クレープとガレット|地方から都市へ
クレープとガレットは、フランス料理の中でもっともシンプルな料理のひとつである。 しかしその背後には、土地、穀物、海、そして都市への移動という、 フランス料理の構造そのものが凝縮されている。
そば粉という選択
ブルターニュでは、小麦ではなくそばが広く使われてきた。 土壌や気候の条件から、小麦の栽培が安定しなかったためである。
その結果生まれたのが、ガレットという料理だ。 薄く焼き、卵やハム、チーズをのせる。 極めて合理的で、土地の条件に忠実な食のかたちである。
ガレットは、貧しさから生まれたのではなく、
土地に適応した結果として生まれた料理である。
甘いクレープとの対比
Galette(ガレット)
そば粉を使った食事系。 塩味で、日常の食事として機能する。
Crêpe(クレープ)
小麦粉を使った甘味系。 デザートや軽食として都市で広がる。
海の地方から都市へ
クレープとガレットは、ブルターニュという海の地方から、 人の移動とともにパリへ持ち込まれた。
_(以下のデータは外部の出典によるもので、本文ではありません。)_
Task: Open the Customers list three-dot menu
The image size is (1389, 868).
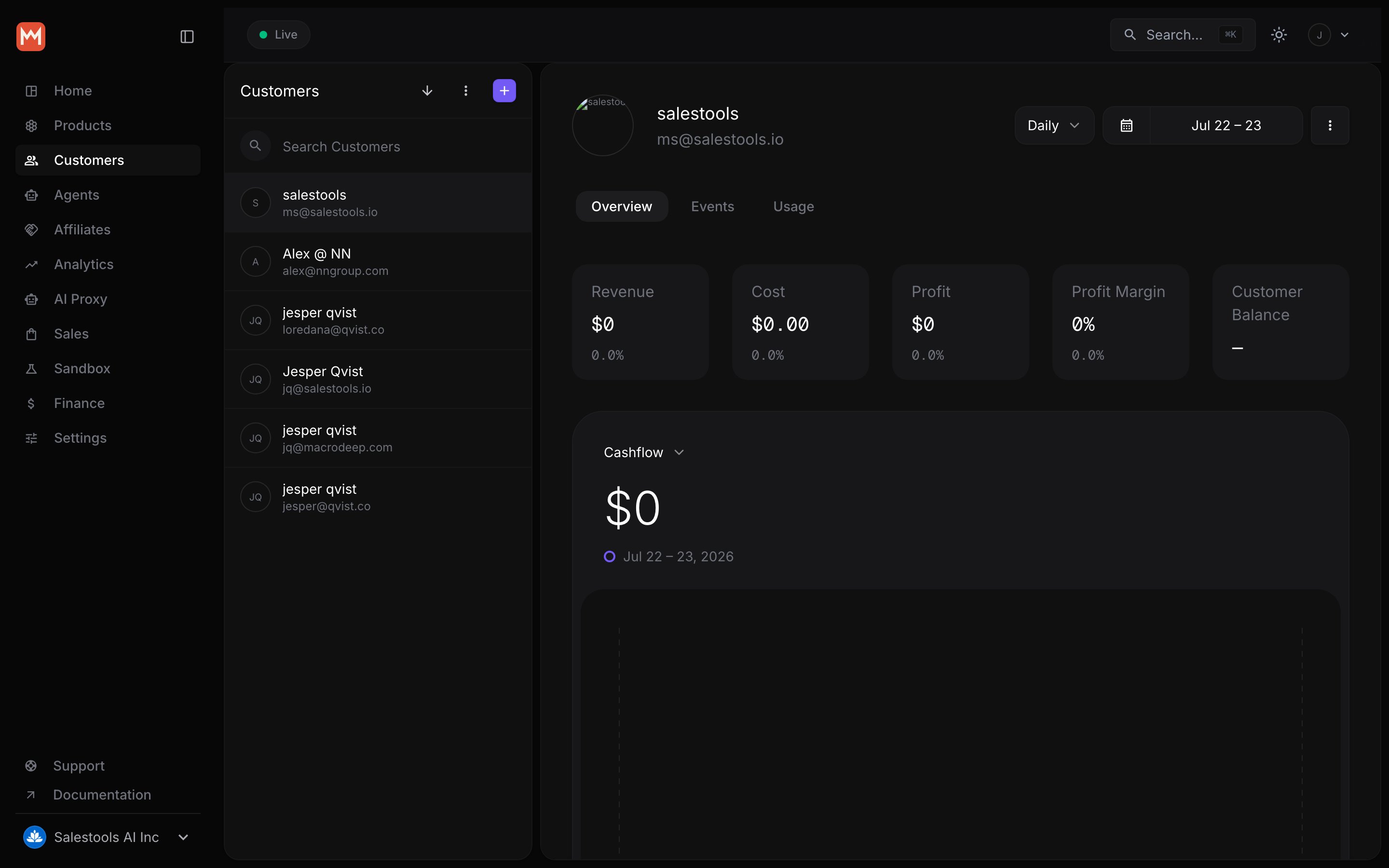Action: tap(465, 91)
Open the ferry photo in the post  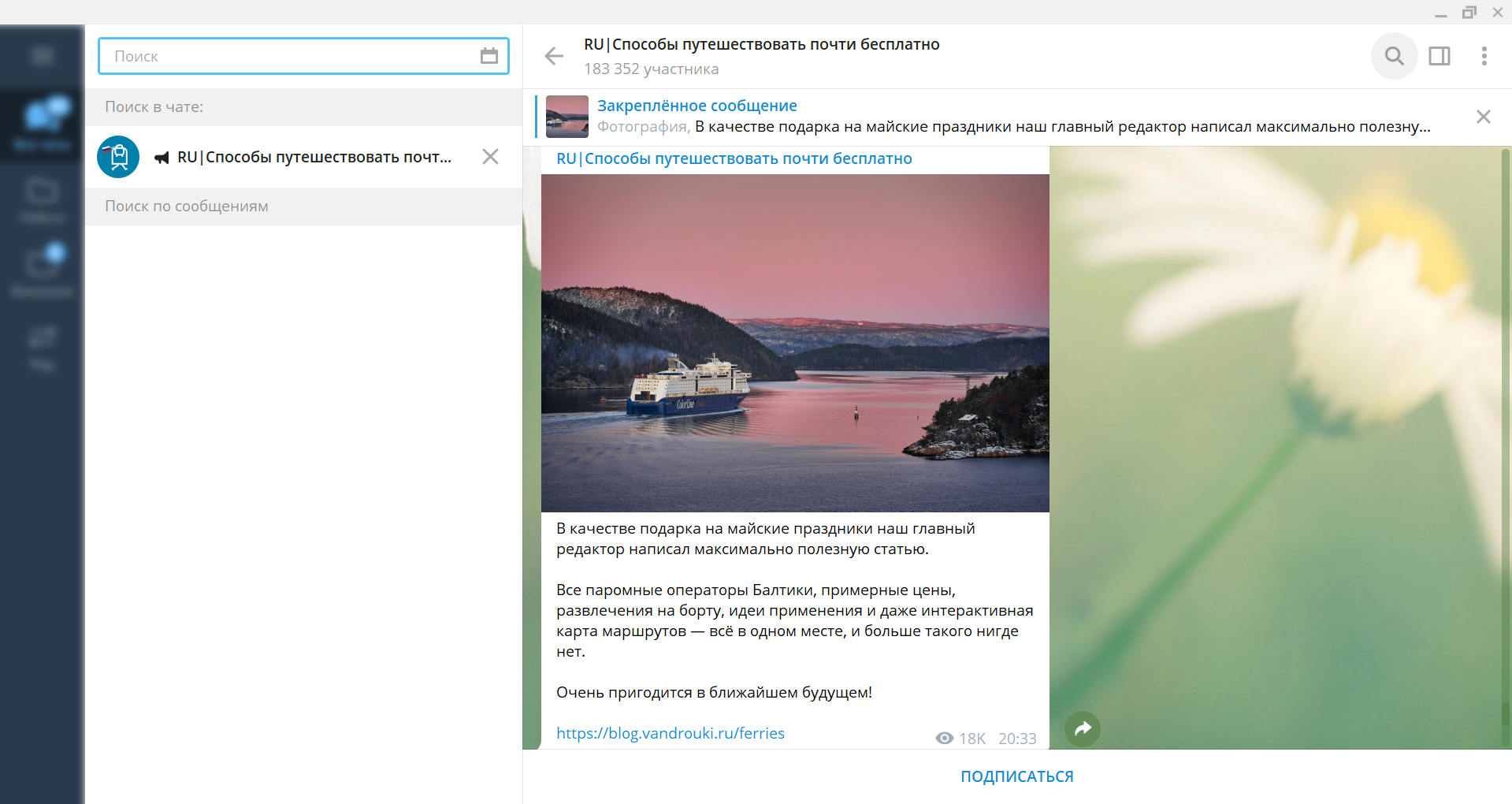(794, 343)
モンパルナス周辺にクレープリーが多いのは偶然ではない。 そこには鉄道と移住の歴史があり、 地方料理が都市の中に根を下ろす過程がそのまま残っている。
都市で日常食へ変わる
地方では生活のための料理だったガレットは、 パリでは軽食として再定義される。
手軽で、安価で、回転が早い。 それは都市の食の条件にぴったりと合致している。
地方料理は、都市に入ると意味を変える。
クレープはその最もわかりやすい例である。
この料理の本質
穀物
そばと小麦という土地の違い。
移動
地方から都市への人の流れ。
再編集
都市の中で日常食へ変わるプロセス。
このページの位置づけ
クレープとガレットは、単なる軽食ではない。 それはフランス料理における、 「地方 → 都市 → 再定義」という流れを、最もシンプルに体現する料理である。